Task requirements — Which lines of the records contain the word "checkbox"? Copy each one.

Records supplied —

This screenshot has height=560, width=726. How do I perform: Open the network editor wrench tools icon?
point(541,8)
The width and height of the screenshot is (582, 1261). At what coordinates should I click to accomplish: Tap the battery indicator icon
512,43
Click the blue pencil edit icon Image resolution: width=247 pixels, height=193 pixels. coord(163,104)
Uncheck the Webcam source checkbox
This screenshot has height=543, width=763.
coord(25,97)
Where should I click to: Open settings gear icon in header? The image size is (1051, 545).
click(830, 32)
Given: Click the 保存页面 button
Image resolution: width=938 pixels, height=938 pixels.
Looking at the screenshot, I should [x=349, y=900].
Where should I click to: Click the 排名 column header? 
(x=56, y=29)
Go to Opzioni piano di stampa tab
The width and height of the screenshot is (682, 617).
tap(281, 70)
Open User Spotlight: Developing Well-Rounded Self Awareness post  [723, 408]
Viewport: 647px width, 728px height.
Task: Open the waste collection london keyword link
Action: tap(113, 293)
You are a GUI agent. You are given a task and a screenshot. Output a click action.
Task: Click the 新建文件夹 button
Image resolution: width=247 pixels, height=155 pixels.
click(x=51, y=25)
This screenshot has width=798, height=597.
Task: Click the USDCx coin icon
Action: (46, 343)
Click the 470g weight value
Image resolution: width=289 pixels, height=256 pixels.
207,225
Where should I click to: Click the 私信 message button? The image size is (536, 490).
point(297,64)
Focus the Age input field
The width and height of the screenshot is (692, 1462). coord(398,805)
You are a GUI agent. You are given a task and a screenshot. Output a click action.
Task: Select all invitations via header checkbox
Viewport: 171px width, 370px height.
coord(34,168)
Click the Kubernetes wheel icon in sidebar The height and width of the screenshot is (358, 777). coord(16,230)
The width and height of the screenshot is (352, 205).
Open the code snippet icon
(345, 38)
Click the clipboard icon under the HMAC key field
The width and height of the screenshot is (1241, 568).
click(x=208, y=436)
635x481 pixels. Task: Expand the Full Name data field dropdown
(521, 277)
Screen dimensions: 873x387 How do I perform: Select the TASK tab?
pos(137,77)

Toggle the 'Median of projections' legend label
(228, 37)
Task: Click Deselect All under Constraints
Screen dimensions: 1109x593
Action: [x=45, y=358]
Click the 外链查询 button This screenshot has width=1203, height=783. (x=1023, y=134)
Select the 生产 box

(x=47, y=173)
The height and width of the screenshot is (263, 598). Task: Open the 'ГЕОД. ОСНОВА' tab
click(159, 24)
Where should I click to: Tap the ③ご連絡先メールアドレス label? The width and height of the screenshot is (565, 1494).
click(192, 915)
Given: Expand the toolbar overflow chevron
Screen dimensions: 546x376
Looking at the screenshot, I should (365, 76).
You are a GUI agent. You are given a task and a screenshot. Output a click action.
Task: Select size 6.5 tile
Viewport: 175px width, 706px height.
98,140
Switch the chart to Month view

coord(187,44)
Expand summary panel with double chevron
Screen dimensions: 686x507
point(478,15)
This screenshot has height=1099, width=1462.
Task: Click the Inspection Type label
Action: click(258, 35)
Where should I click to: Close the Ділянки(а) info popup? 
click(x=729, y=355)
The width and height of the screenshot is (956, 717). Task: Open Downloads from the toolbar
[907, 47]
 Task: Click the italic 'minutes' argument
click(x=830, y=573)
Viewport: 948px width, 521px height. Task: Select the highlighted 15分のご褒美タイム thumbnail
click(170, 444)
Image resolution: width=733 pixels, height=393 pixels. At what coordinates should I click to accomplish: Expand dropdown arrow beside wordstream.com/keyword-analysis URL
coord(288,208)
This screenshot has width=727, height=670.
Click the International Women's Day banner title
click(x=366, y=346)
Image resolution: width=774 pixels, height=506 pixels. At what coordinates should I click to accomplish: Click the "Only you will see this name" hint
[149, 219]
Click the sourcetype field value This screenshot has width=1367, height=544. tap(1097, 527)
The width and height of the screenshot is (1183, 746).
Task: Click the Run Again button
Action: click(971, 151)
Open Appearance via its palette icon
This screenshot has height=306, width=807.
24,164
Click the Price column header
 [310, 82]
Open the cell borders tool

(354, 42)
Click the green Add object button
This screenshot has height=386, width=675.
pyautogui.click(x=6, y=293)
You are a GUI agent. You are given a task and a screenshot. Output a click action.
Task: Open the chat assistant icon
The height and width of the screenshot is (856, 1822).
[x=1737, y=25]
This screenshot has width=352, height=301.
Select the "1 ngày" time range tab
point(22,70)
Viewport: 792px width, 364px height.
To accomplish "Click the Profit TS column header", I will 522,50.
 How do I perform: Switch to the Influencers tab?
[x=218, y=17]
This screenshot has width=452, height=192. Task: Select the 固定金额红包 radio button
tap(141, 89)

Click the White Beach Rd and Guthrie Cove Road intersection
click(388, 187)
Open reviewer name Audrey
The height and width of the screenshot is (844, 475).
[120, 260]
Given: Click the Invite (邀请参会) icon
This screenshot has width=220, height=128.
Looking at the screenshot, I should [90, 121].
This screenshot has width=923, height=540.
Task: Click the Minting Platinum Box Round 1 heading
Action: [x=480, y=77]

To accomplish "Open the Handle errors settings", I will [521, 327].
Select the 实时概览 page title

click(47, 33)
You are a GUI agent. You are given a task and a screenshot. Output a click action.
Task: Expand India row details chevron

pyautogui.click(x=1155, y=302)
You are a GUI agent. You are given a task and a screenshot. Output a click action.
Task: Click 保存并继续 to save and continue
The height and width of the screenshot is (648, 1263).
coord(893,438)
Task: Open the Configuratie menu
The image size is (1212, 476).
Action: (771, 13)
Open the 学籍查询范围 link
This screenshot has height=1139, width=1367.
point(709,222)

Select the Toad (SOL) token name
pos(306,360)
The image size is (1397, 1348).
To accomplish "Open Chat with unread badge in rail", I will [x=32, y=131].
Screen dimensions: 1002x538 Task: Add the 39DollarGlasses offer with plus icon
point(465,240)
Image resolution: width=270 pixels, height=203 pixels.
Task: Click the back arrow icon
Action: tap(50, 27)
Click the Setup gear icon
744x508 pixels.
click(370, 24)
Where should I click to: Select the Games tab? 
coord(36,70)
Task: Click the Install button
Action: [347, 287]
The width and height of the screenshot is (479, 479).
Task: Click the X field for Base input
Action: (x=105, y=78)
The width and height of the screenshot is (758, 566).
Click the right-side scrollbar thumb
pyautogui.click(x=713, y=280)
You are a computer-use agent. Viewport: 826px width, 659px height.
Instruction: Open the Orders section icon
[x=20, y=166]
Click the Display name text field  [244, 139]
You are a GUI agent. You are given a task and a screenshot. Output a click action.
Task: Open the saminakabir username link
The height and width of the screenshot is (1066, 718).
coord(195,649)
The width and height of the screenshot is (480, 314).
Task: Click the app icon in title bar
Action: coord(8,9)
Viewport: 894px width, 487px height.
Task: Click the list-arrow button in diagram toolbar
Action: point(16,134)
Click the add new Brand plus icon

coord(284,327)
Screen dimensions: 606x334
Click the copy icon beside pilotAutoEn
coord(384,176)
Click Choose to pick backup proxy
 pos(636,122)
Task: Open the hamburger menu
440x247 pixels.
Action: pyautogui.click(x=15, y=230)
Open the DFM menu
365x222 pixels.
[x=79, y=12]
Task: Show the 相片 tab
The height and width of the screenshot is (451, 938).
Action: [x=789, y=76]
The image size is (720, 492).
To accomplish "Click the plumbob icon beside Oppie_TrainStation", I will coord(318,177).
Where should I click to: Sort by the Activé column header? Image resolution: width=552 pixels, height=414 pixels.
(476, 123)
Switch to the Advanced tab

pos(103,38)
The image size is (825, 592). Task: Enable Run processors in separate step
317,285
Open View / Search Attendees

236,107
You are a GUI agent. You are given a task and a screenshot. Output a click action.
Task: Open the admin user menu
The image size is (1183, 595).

Result —
Uncheck the Webcam source checkbox
Task: Select all invitations via header checkbox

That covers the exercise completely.